Count the lines in the records below that contain the string "Open", matching case exactly, and give only the number.

## Task inputs
* start *

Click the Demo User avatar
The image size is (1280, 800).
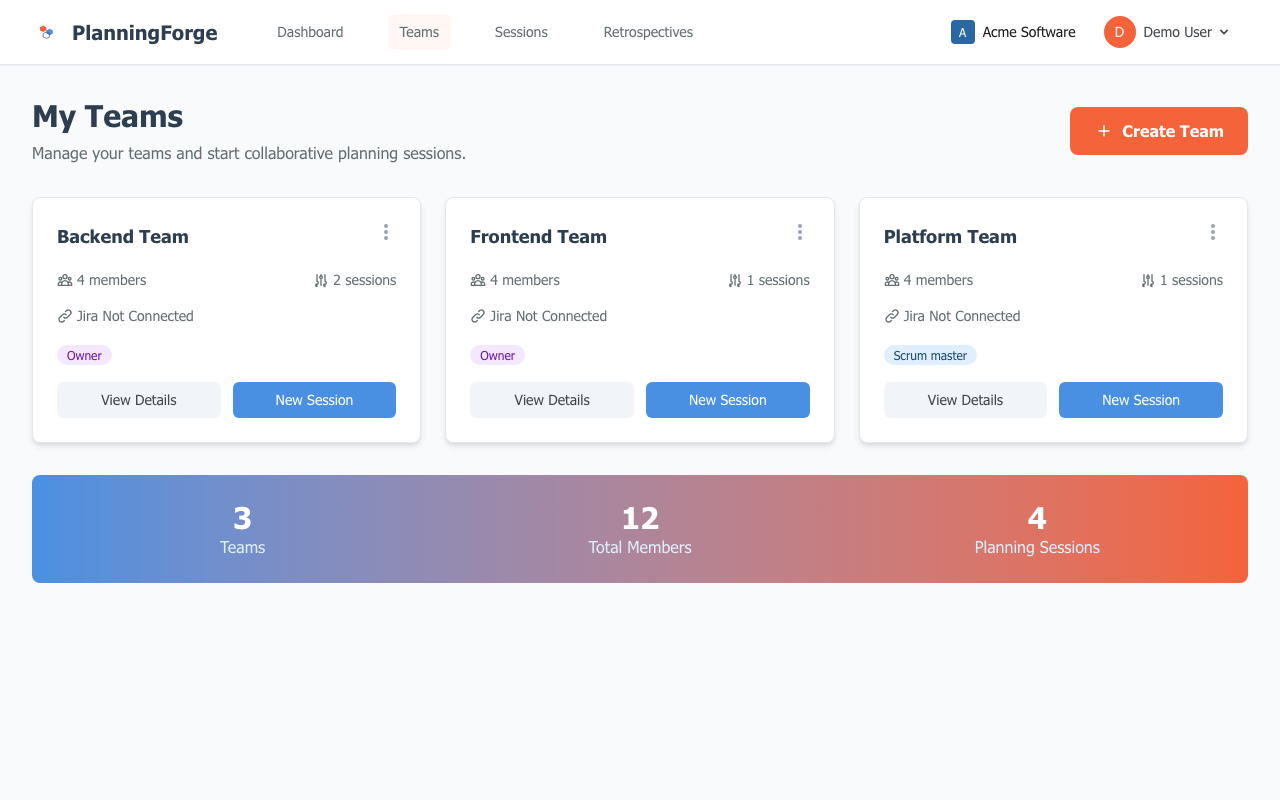click(x=1119, y=32)
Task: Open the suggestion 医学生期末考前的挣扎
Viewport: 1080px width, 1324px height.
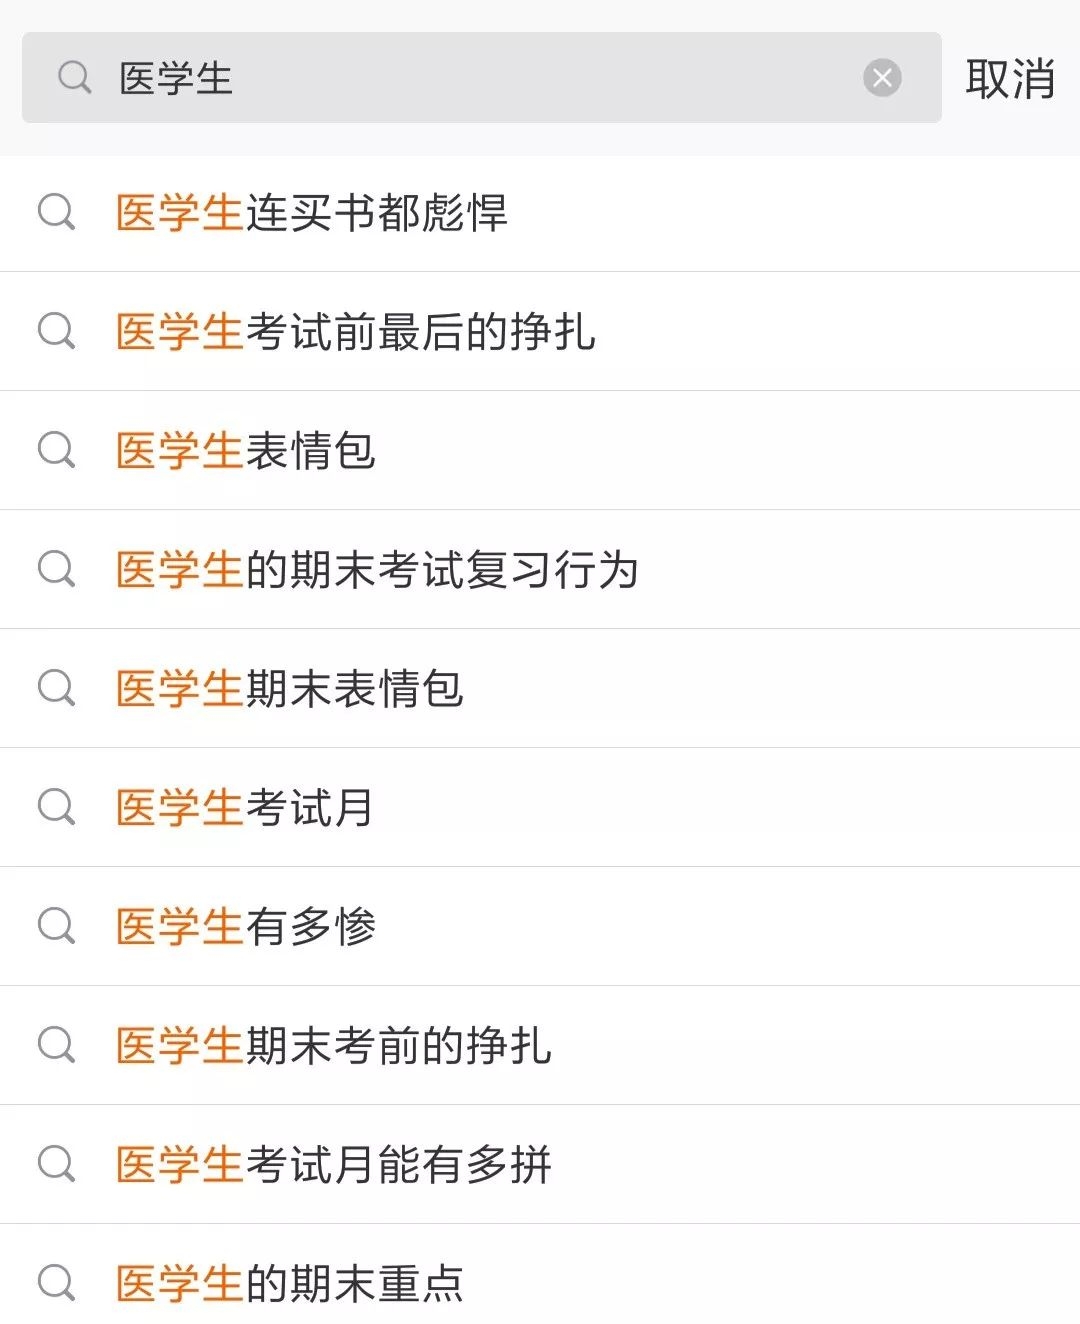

* end *

## Task response
1